§ **YOUR GOAL**
Count the lines in the records that contain the word "dimensions", and reply with that number alone.

§ **RECORDED DATA**
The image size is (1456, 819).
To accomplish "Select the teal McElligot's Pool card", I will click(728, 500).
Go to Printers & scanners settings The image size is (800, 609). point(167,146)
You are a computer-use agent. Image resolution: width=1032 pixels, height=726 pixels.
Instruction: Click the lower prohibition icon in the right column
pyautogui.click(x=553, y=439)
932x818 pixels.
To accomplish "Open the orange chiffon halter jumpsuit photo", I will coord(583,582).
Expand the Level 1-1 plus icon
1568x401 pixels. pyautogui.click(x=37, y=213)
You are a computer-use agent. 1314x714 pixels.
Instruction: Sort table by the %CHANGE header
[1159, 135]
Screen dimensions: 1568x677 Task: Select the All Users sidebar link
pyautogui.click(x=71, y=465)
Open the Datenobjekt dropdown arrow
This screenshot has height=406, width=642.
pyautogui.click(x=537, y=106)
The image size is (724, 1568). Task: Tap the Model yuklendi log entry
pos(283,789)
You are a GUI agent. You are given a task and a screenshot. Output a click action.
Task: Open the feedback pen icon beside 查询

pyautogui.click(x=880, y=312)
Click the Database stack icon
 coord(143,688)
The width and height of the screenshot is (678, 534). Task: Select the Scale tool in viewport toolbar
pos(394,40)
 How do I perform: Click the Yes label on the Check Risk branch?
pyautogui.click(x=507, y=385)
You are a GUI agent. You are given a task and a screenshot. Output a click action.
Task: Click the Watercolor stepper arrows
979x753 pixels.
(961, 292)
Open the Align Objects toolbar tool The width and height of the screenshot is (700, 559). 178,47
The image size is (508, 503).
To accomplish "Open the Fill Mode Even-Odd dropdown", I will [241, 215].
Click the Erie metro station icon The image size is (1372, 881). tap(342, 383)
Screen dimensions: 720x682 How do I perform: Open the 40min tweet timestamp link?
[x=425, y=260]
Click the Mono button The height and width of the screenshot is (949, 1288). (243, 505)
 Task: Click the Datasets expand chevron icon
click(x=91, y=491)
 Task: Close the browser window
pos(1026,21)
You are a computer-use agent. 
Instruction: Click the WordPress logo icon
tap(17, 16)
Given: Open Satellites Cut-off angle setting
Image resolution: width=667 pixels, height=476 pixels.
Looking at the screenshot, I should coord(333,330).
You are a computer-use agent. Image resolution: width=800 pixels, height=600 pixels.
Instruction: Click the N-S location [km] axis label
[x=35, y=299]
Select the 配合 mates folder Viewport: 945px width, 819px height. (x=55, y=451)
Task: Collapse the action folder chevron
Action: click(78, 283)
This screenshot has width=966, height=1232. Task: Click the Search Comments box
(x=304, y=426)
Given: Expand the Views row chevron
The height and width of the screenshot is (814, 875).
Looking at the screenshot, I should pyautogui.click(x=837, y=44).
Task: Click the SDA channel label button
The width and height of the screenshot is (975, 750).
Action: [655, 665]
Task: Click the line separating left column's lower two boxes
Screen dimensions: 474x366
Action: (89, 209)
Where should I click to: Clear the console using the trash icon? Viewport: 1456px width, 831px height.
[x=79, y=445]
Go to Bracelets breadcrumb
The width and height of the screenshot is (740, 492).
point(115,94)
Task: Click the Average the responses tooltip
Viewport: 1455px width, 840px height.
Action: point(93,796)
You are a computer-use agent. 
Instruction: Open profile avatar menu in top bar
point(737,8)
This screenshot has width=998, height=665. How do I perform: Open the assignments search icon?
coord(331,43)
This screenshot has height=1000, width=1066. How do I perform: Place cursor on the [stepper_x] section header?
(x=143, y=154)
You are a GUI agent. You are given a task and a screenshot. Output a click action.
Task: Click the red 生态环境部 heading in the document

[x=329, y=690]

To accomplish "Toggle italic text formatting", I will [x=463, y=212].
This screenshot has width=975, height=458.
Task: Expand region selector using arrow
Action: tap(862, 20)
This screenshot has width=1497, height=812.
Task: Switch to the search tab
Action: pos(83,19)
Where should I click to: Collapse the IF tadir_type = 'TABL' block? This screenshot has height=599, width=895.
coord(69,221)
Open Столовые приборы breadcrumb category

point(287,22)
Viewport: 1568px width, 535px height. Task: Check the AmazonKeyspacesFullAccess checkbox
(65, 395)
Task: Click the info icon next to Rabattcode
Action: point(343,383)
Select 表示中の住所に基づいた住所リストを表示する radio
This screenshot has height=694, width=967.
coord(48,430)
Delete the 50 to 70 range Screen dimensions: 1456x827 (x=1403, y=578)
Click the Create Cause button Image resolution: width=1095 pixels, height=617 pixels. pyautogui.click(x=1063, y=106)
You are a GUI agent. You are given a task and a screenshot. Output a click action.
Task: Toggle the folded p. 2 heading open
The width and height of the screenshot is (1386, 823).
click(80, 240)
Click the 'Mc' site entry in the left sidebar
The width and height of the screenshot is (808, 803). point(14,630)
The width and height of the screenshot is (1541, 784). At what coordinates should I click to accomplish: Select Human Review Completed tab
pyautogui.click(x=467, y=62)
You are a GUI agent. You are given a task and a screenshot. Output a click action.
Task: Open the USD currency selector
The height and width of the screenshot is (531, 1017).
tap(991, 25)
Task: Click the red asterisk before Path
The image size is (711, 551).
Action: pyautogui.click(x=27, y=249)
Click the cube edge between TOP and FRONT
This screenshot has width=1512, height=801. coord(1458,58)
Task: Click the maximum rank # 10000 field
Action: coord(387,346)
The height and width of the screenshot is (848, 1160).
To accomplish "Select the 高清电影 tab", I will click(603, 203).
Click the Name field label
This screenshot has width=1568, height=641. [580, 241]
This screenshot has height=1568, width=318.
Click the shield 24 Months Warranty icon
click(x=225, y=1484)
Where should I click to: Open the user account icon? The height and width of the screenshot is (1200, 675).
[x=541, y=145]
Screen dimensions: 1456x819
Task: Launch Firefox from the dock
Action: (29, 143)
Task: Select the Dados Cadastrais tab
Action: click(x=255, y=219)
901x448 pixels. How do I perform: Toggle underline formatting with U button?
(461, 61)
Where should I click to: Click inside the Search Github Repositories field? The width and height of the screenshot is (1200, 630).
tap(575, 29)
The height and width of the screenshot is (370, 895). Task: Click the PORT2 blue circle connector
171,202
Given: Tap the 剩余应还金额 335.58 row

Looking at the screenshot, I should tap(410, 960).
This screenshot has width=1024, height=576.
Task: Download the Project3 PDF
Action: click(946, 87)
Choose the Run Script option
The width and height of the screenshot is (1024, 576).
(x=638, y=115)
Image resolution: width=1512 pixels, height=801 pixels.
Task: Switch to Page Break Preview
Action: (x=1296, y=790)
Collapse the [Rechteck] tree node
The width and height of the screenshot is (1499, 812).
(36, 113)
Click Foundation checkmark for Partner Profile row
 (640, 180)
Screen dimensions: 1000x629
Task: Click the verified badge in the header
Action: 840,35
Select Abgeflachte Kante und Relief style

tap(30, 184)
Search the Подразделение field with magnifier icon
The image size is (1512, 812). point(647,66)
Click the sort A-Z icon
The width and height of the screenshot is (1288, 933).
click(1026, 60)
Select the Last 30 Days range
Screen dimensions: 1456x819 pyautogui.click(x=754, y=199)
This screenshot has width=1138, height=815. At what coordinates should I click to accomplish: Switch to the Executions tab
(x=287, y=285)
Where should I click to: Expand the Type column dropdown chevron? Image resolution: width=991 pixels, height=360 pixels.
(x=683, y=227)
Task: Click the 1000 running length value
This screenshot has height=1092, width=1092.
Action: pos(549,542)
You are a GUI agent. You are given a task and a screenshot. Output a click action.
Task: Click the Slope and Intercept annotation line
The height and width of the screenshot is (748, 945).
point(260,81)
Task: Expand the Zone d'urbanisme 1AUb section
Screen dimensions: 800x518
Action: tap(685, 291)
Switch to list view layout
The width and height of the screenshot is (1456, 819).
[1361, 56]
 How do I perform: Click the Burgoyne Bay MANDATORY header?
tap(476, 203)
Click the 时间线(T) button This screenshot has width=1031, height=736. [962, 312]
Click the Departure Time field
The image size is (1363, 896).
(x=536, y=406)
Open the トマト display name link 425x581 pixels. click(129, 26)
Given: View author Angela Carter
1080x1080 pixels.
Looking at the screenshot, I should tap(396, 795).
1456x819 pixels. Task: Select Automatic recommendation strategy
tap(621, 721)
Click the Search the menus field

§ **SOLUTION FOR THIS EXERCISE**
8